Your suggestion on balancing is a good one. My PT has given me a series of balancing exercises to do and they seem to help. In fact, when I show them to my non-injured friends, they often struggle with them.
I guess my regimen must be doing something!
I had an allograft so if you had an autograft then take this with a grain of salt as results may vary. I got to essentially full flexion/extension range of motion by around 12-14 weeks post-op. The last 5 degrees of flexion (i.e. stand on one leg, head up, grab foot and pull it all the way back to touch buttocks) were the slowest to come back and perhaps the most uncomfortable. In fact, even now, while I can easily do it at one year, those last couple of degrees of flexion are slightly uncomfortable and I have to let my knee extend back out a little slower than the normal leg. I found the most helpful way to get that last few degrees of flexion during rehab was something that I devised and that my PT now tells her clients to do. I sat on the shallow step of our swimming pool so that I was facing the edge of the pool immersed up to my waist.
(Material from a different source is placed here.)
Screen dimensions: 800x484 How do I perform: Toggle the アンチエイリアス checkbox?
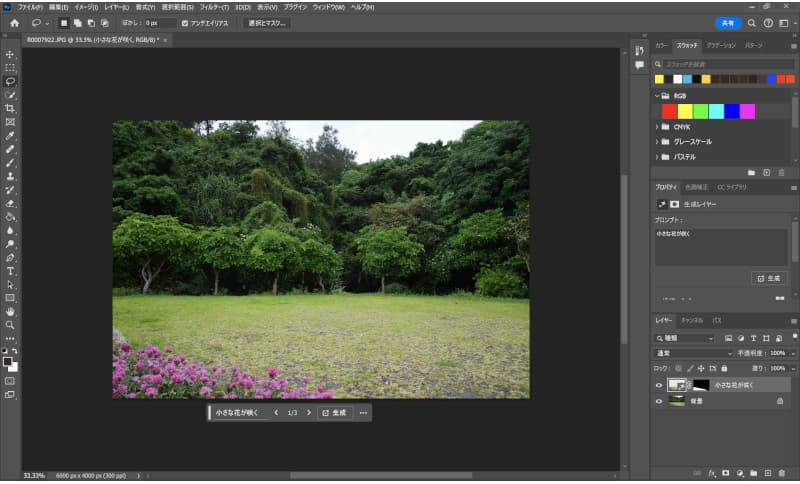pos(185,22)
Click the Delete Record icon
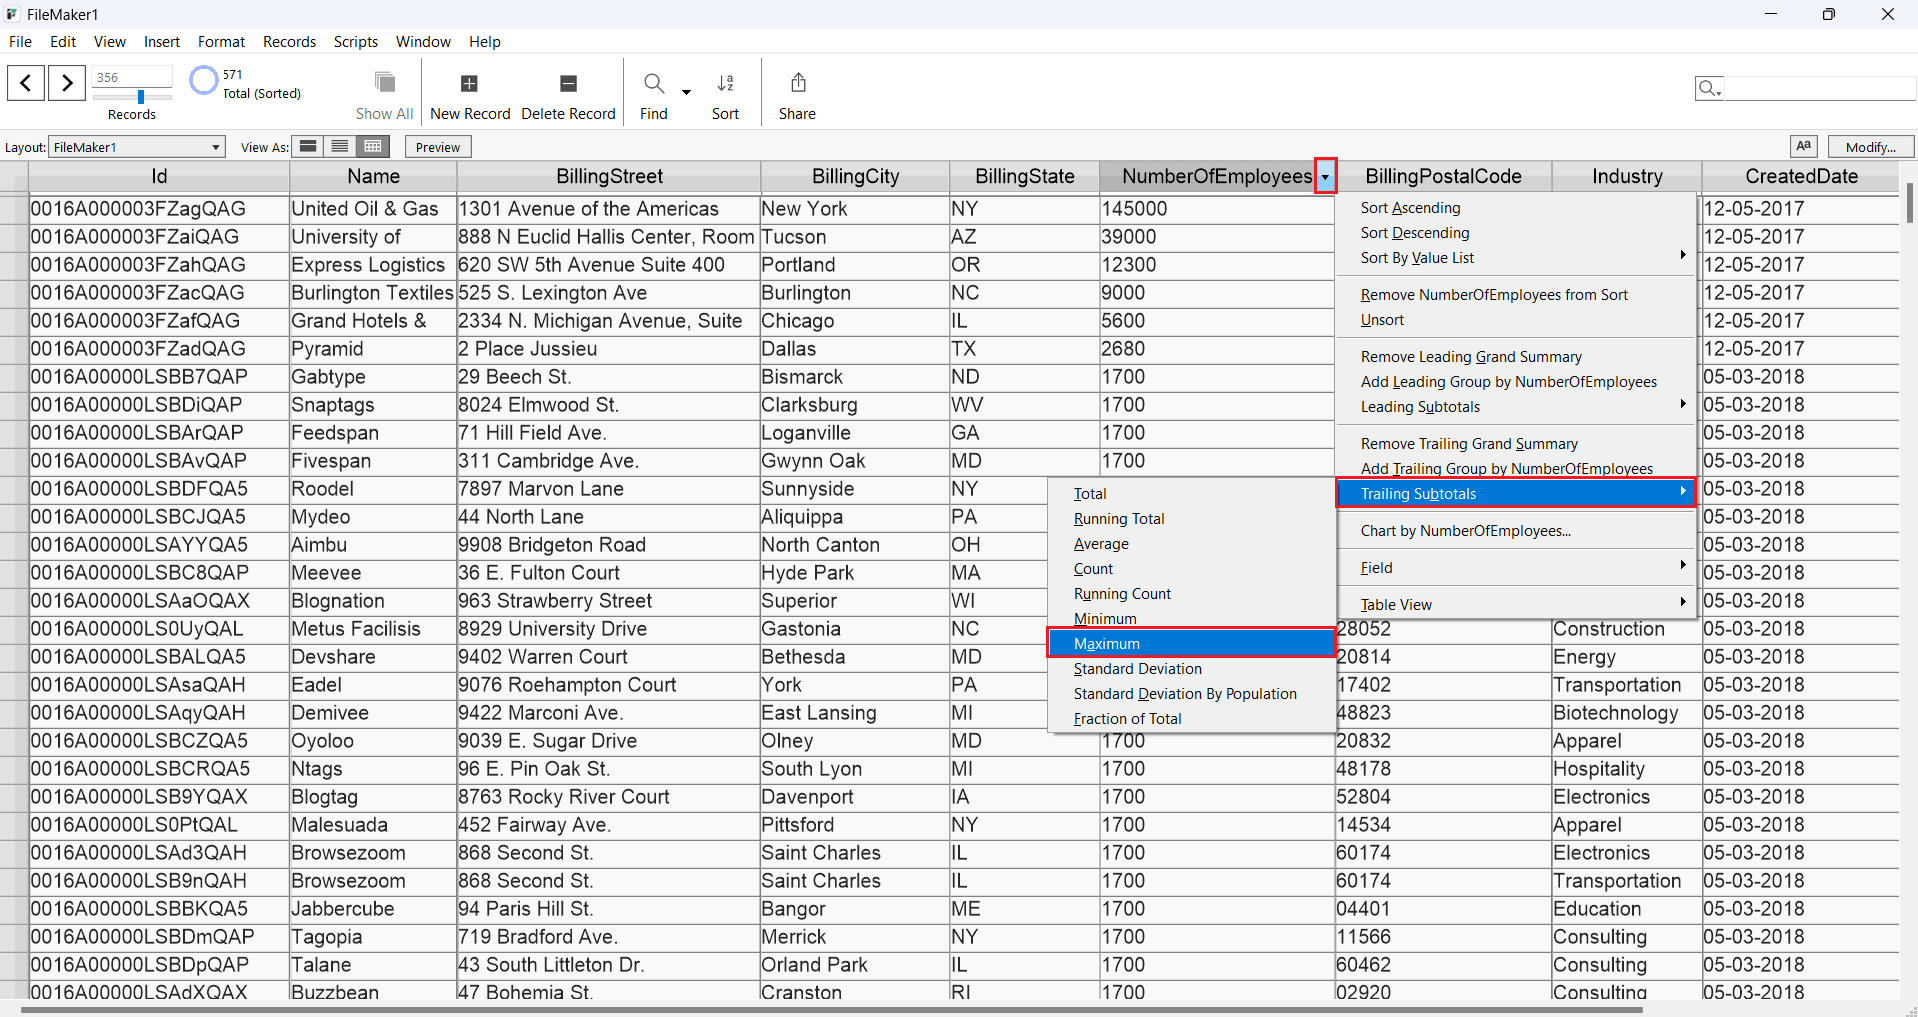 [x=568, y=84]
I would put my foot flat on the step with my toes mushed against the side of the wall of the pool, then slowly slide my butt closer to my foot---kinda like the heel slides that they make you do on the massage table at PT, but instead of pulling your foot towards you, you're using your body to push
towards your foot (hope that makes sense). I got much more flexion back quickly doing that.
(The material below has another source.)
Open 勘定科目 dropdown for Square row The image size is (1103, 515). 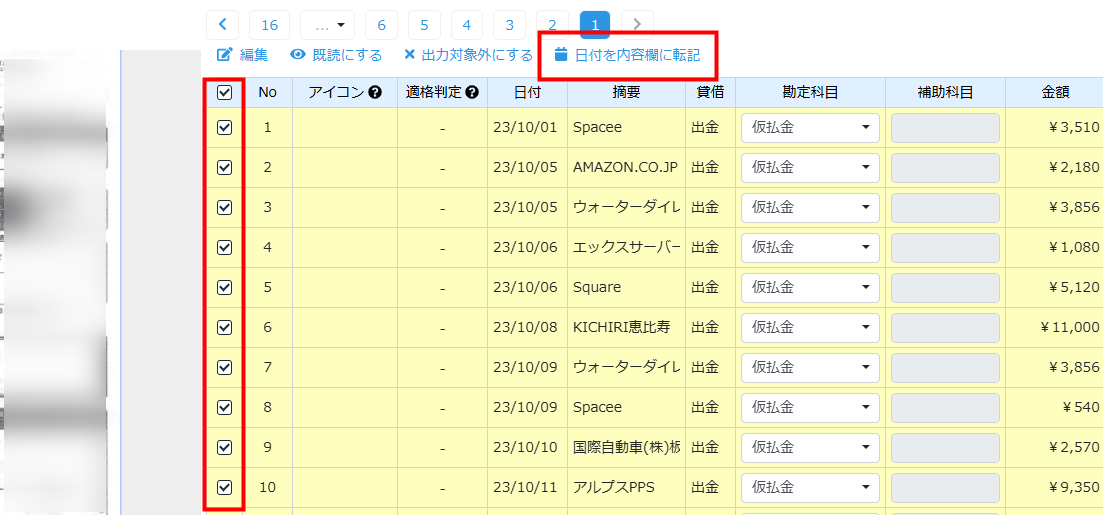click(810, 288)

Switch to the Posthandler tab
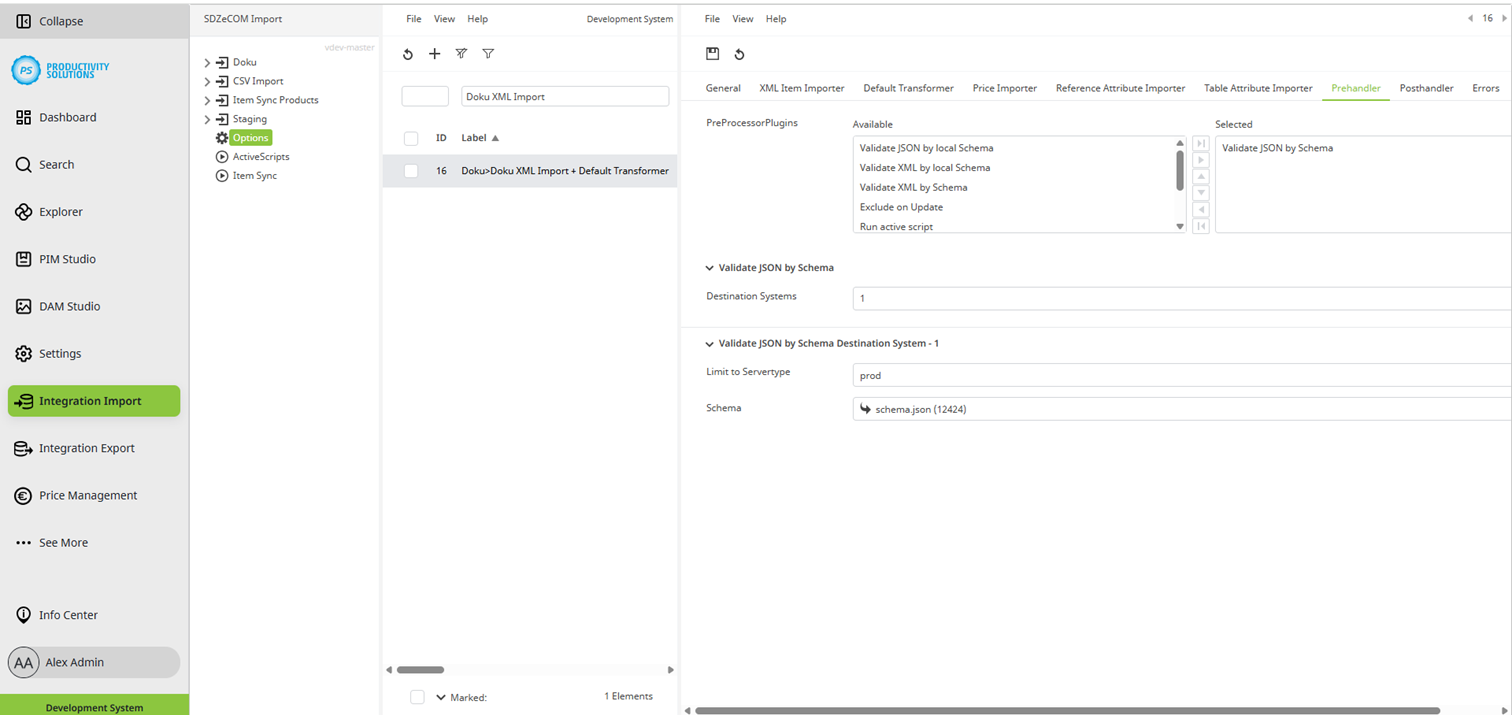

As far as strength is concerned, I was also doing the same exercises with my good leg as with the operated leg during PT, so it kept strengthening as well, thus my op leg kept having to catch up. Subjectively, the op leg was within 10% of the non-op leg by the end of the 5th month. Before they released me to resume play/ski they gave me a sort of final exam. They made me sit on a special machine that looks like a quad extension machine at the gym, but the swing arm is hooked up to a computer that measures torque and velocity. They set up my non-op leg first, then when they said "go" I had to flex / extend my leg absolutely as hard and fast as I could for 30 seconds. They did that at three different resistance settings. Then they put my op leg into the machine and I had to do the same thing. They then compared the two sides for torque and maximum velocity. They told me later that they expect the average person to score 70% in comparison to the non-op side, high school athletes 80% and elite professional athletes 90% before they're released to resume sports. (I scored 89%!!!) So, even though I FELT at that point (end of the sixth month of rehab) that my two legs were the same, clearly they weren't. I think the actual point where they were back to equal wasn't until 8-9 months post-op, but by the end of the 6th month it was close enough that I didn't really notice it anymore.
I guess the hardest part mentally is that it's imperative to keep up the exercises after they release you---you can't rest on your laurels. Obviously the best way to get in shape for skiing is to ski, but that still is not a substitute for maintaining your fitness level that you will attain with all the hard rehab work. The core exercises and balance/instability exercises are quite difficult to master---they seem easy to me now and yet when I demonstrate them to friends, they too have a difficult time with them as well, so I agree, it's obviously doing a LOT of something good! I really fell like I'm in the best physical shape I've ever been in and I'm 48!